▶ _Извлечённый текст_:

++++++++++

Формальный ответ: это всего лишь старая технология изготовления пиратских (как сказали бы сейчас мы, измученные копирайтом) копий запрещённых зарубежных пластинок. Материал, из которого делались плёнки для рентгенограмм, хорошо подходил для нарезки «пластов», давая качество звука хуже винила, но лучше шеллака, к которому привык нетребовательный советский потребитель, свято хранящий в домашней коллекции дореволюционного Шаляпина.
Но на самом деле символика тут глубже. «Пласты» с изображением переломанных костей, внутренностей, и всего такого прочего — это ещё и артефакты, несущие некий независящий от технологии смысл. Танцы на костях — кстати, одно из рабочих названий фильма — это легко узнаваемый культурный архетип.
Имеется в виду ни что иное, как Пляска Смерти, она же Danse Macabre, Totentanz и т.д. В российской традиции — Танец Скелетов.
Сейчас Пляску Смерти воспринимают сквозь призму средневековой аллегорической традиции, смысл которой сводится к сакраментальному «все там будем». На самом деле смысл образа глубже: речь идёт о тотальном равенстве-в-небытии. На средневековых гравюрах кружатся скелеты в коронах и в лохмотьях, в истлевших кудрях и с поржавевшими кинжалами у бедра — все они равны, поскольку все различия остались там, среди живых.
За этим скрывается та идея, что равенство — удел не-сущего. Лишь несуществующие вещи воистину равны между собой. Кантовские сто талеров не равны одному талеру, но если речь идёт об отсутствии ста талеров и отсутствии одного, они вполне равны: покупательная способность того и другого равна нулю. Точно так же, равно друг другу великое и малое, низкое и высокое, преступное и праведное, когда они перестают существовать — в бездне небытия нет различий.
Правда, есть ещё особый род небытия — небытие сравнительное. По сравнению с миллионом талеров что один, что сто, представляют собой «ничтожно малую величину». По сравнению с Богом или с Мировой Революцией один человек, сто человек или миллионов — ничтожно малые величины, а уж разница между двумя людьми вообще незаметна. «Великое бытие» низводит бытие обыкновенное до ничтожества.
Тут мы наблюдаем интересную инверсию. Демонстративная одинаковость комсомольцев призвана симулировать это самое «равенство перед великим», тем самым утверждая его величие. «Мы все одинаковые, никто не хуже другого» — это попытка симулировать величие того Отсутствующего, которому поклоняются комсомольцы, ибо умаление до равенства означает умаление до ничто. Но это именно симуляция равенства — а, значит, и симуляция величия Отсутствующего.

++++++++++

▶ _Исходные данные_:
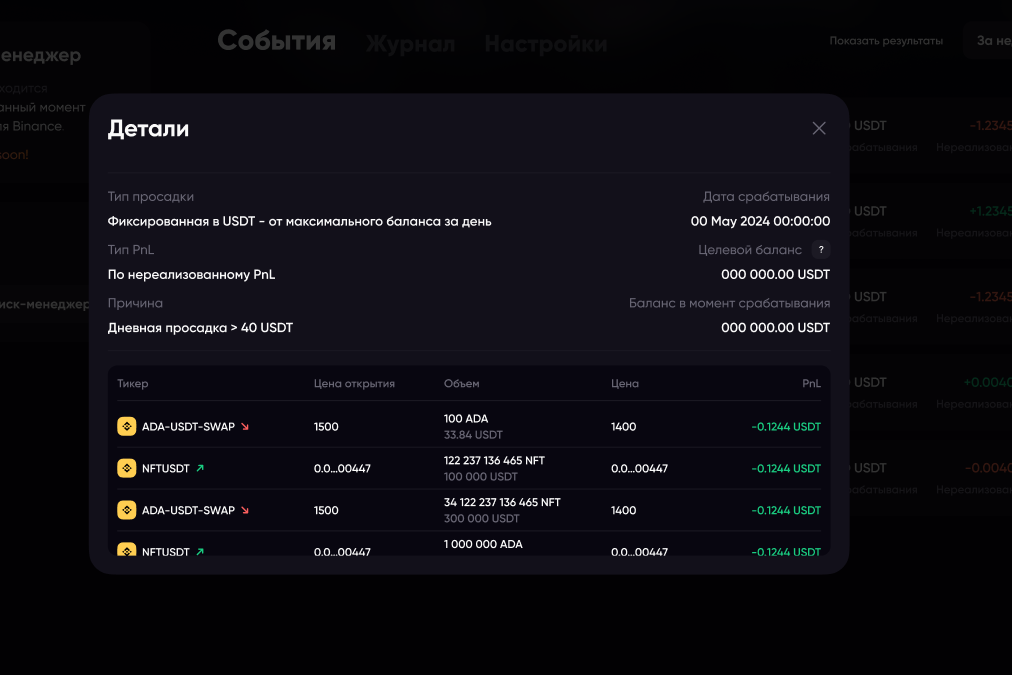Click the Объем column header
Screen dimensions: 1012x675
coord(461,383)
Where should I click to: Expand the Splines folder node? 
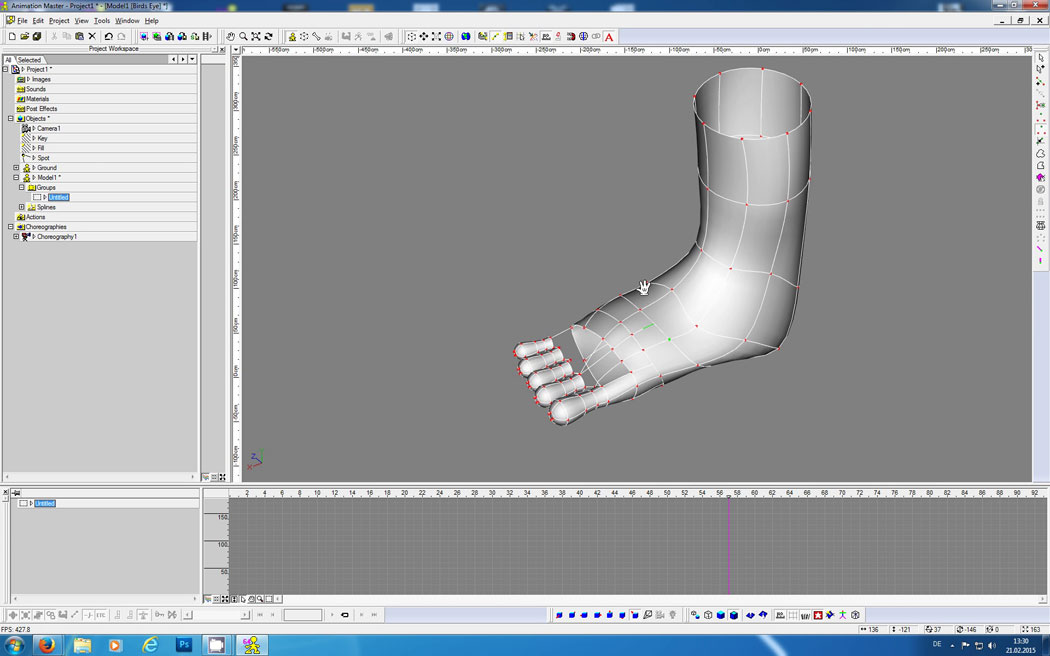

++++++++++

Перепишите без изменений фрагмент извлечённого текста: начните со слов «Но на самом» и остановитесь после слов «там, среди живых.».

▶ _Письменное решение_:
Но на самом деле символика тут глубже. «Пласты» с изображением переломанных костей, внутренностей, и всего такого прочего — это ещё и артефакты, несущие некий независящий от технологии смысл. Танцы на костях — кстати, одно из рабочих названий фильма — это легко узнаваемый культурный архетип.
Имеется в виду ни что иное, как Пляска Смерти, она же Danse Macabre, Totentanz и т.д. В российской традиции — Танец Скелетов.
Сейчас Пляску Смерти воспринимают сквозь призму средневековой аллегорической традиции, смысл которой сводится к сакраментальному «все там будем». На самом деле смысл образа глубже: речь идёт о тотальном равенстве-в-небытии. На средневековых гравюрах кружатся скелеты в коронах и в лохмотьях, в истлевших кудрях и с поржавевшими кинжалами у бедра — все они равны, поскольку все различия остались там, среди живых.